Sebatas nada santai, pipi gadis tersebut bersemu. Kenapa Raihan berkata seperti itu kalau ada yang mendengar bisa saja bahaya. Misalnya permesuman di depan umum, sadar pikirannya konyol. Naura menggeleng.
"Muka kamu gemesin beneran jadi pengen gigit," ucap Raihan kembali menyuapi Naura.
"Sembarangan, emang kamu nggak malu." Naura mendelik walaupun sebenarnya dia kini gugup, hanya mereka berdua di tengah-tengah warung duduk beralas tikar rotan. Alasan kenapa Naura menyukai warung tenda Bu Gris suasananya yang nyaman, tidak terpengaruh berada di pinggir jalan.
Malam mendung itu termasuk menjadi malam terindah bagi Naura begitu pula Raihan. Raihan yang puas atas kebahagiaan Naura permintaan atau mungkin ngidamnya terpenuhi yang Raihan tunggu. Dia tak sabar mendekap anak di perut istrinya itu.
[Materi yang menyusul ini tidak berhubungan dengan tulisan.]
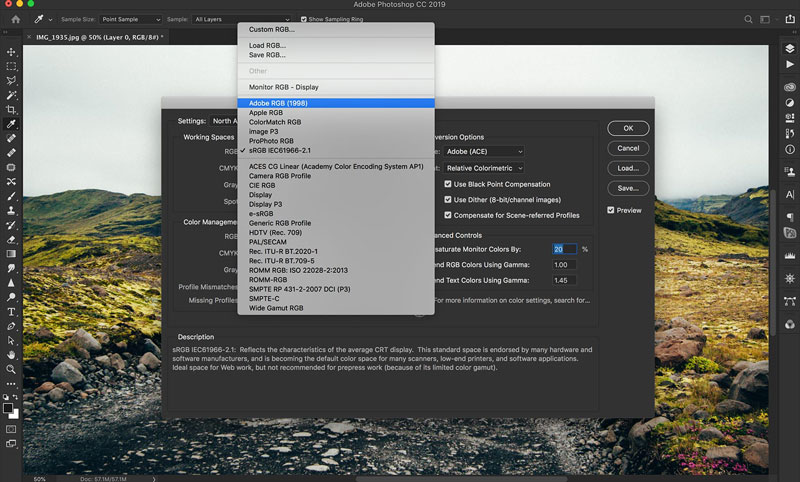Viewport: 800px width, 482px height.
Task: Select the Crop tool
Action: [11, 110]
Namun, tanpa di sadari ada seseorang gadis berpakaian minim sedang mengamati di sisi warung, sepasang mata itu menatap penuh dengki. Luar biasa marah melihat senyuman di wajah itu... dia, Gemina.
*****
Kiara dan Dara sepakat untuk tidak sibuk di hari kamis yang lebih penting adalah membantu adiknya itu, sesuai pilihan suaminya membeli rumah bercat putih.
"Makasih, Kak." Untuk kesekian kali Dara mendengarnya, Naura benar-benar tidak bosan. Berkacak pinggang Dara menghadap gadis itu.
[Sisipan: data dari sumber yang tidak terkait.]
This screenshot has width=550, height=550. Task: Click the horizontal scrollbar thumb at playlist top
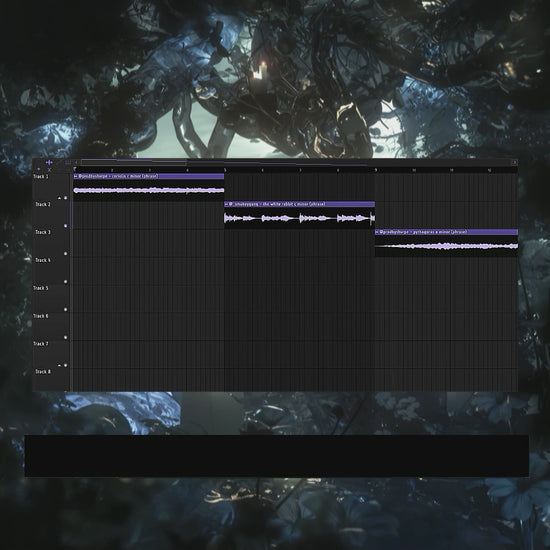coord(134,162)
"Sekali lagi kamu ngomong itu, rumah ini nggak jadi." Dara mengancam yang dibalas Naura dengan gelengan. Raihan akan marah karena rumah baru pemberian Kak Neon di ambil sebab dia kebanyakan berterima kasih.
Dara mengulum bibir, tidak menyangka Naura terlalu polos. Tentu saja Dara bercanda, namun Naura meresponnya serius apalagi setelahnya Naura menghampiri Kahfi sedang duduk di sofa sembari mengedot.
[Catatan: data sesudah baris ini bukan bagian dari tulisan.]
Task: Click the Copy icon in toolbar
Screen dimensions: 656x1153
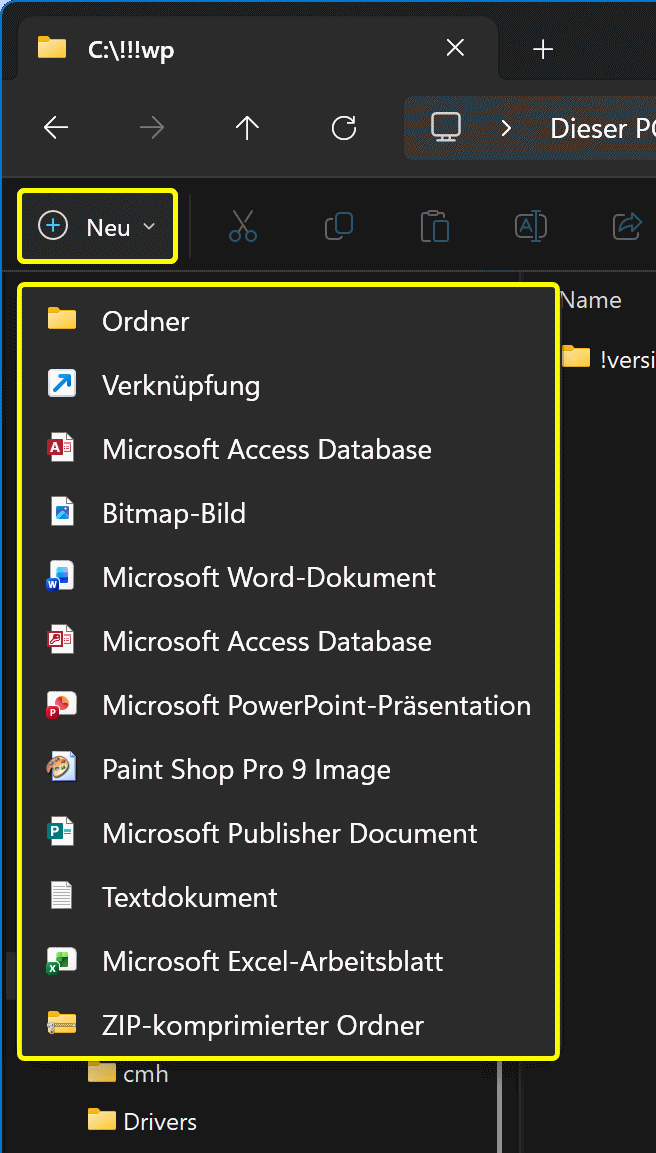Action: tap(339, 227)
Rumah ini berlantai dua, cukup besar. Dara pun tidak menyangka terdapat kolam renang. Suaminya sudah melengkapi semua, peralatan rumah tangga tertata rapi. Raihan dan Naura cukup bawa pakaian saja, sekarang tiga koper di letakkan di kamar dekat ruang tengah. Untuk sementara keduanya tidur di sana karena di lantai dua belum sepenuhnya bersih.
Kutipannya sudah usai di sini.